Jets no creen en Patriotas
Mark Sánchez y sus Jets tienen hoy un duro reto cuando se enfrenten a los siempre difíciles Patriots de Nueva Inglaterra.
Foto: ap

EAST RUTHERFORD, NJ/ap — No hay señales de alivio, ni saltos de alegría cuando los Jets de Nueva York se enteraron que no tendrían que preocuparse de Rob Gronkowski esta semana.

Seguro, los New England Patriots perdieron quizás el ala cerrada más peligroso de la liga por unas semanas con una fractura en un antebrazo. Pero el equipo de Rex Ryan sabe que no hay tiempo de celebrar.

“No se”, dijo Ryan, sacudiendo su cabeza. “Ellos tienen cinco alas cerradas en su nómina, así que no se si ellos colocarán a otro tipo en ese rol.

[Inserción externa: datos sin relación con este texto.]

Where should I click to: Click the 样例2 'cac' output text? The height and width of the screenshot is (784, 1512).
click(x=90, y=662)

No estoy seguro cómo lo harán”.

Si Ryan ha aprendido algo en sus casi cuatro años como coach de los Jets, es que Bill Belichick usualmente encuentra el camino para ganar sin importar quién esté o quién no esté en el campo para los Patriots. Ryan también sabe que New England puede cambiar el personal, pero mientras sigan siendo el grupo de Tom Brady, será una tarea muy difícil.

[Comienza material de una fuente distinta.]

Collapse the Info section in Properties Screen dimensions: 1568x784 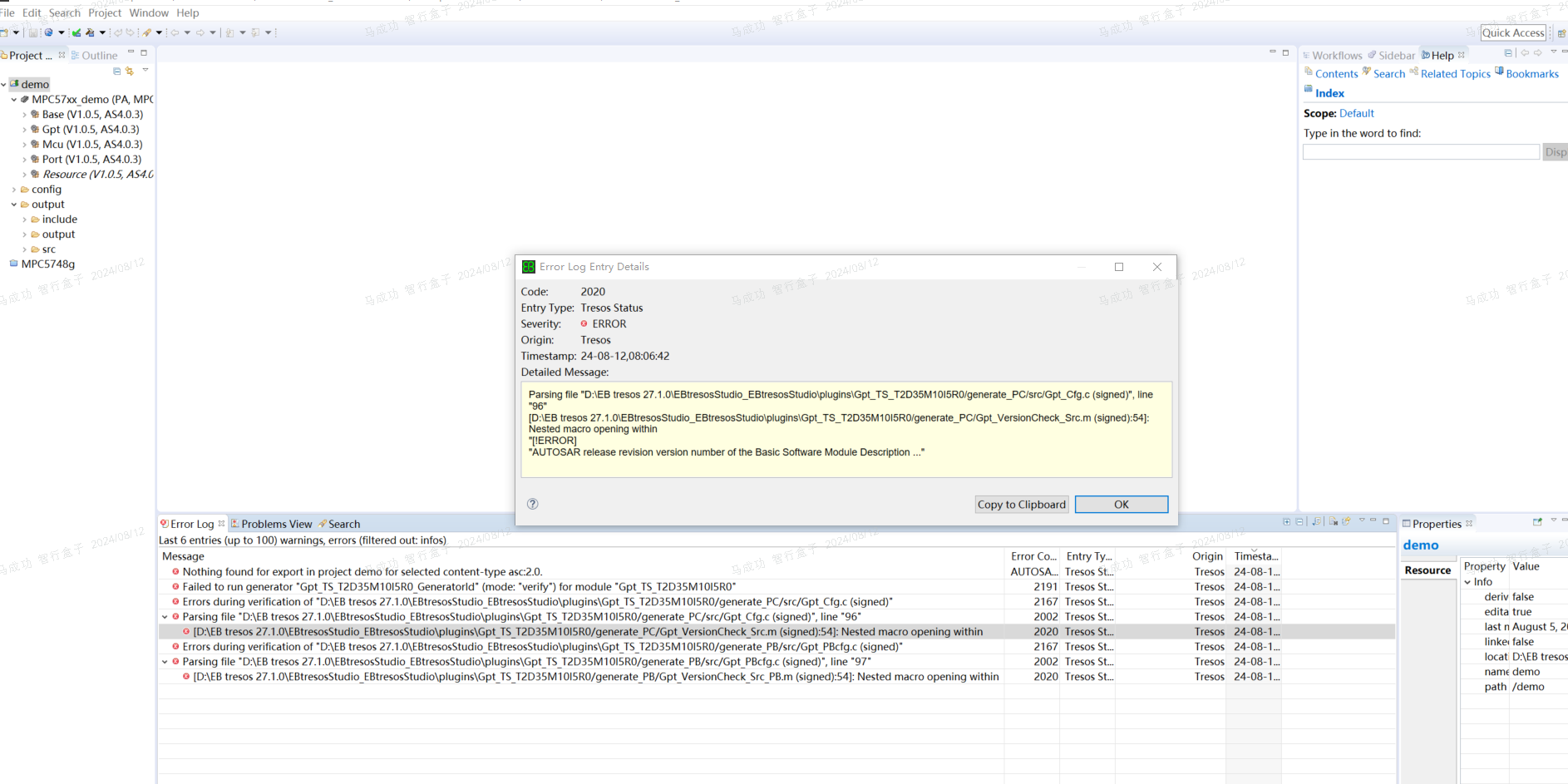click(x=1468, y=581)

“Cuando tú lo observas”, indicó Ryan, “casi puedes decir que allí hay una máquina”.

Y Ryan está seguro acerca del grupo de alas cerradas de los Patriots. Aaron Hernández podría regresar para el juego ante los Jets (4-6) esta noche en el MetLife Stadium después de perder los últimos tres con una torcedura en el tobillo derecho, y New England también tiene a Daniel Fells, Visanthe Shiancoe y Michael Hoomanawanui para esa posición.

Belichick fue típicamente reservado cuando le preguntaron si la perdida de Gronkowski cambiará la ofensiva de los Patriots (7-3).

“Ya veremos, ya veremos”, expresó. “No se, ya veremos”.

Tan estricto como suena Belichick, a un triunfo de convertirse en el octavo entrenador de la NFL con 200 victoria, siempre tiene un as bajo la manga. Tal como siempre lo hace. Gronkowski o no Gronkowski, los Patriots todavía tienen a Brady, por supuesto, y eso es suficiente para todos en New England para sentirse confiados.

Los Jets contuvieron a Brady y los Patriotas por la mayor parte del juego la última vez que se enfrentaron el mes pasado en la victoria de New England 29-26 en tiempo extra. Fue un juego que los Jets pensaron que podían ganar.

Para los Jets, una victoria podría acercarlos a un juego de la marca de .500 y evitar una barrida de los Patriotas por segunda temporada consecutiva. Para Nueva Inglaterra un triunfo los pondría en control de su división en 4-0 con solo dos juegos pendientes ante Miami y dejar a los Jets tambaleando para estar en la lucha por el wild card.

Mark Sánchez jugó bien ante San Luis y la gente espera que esta noche lo demuestre de una vez por todas.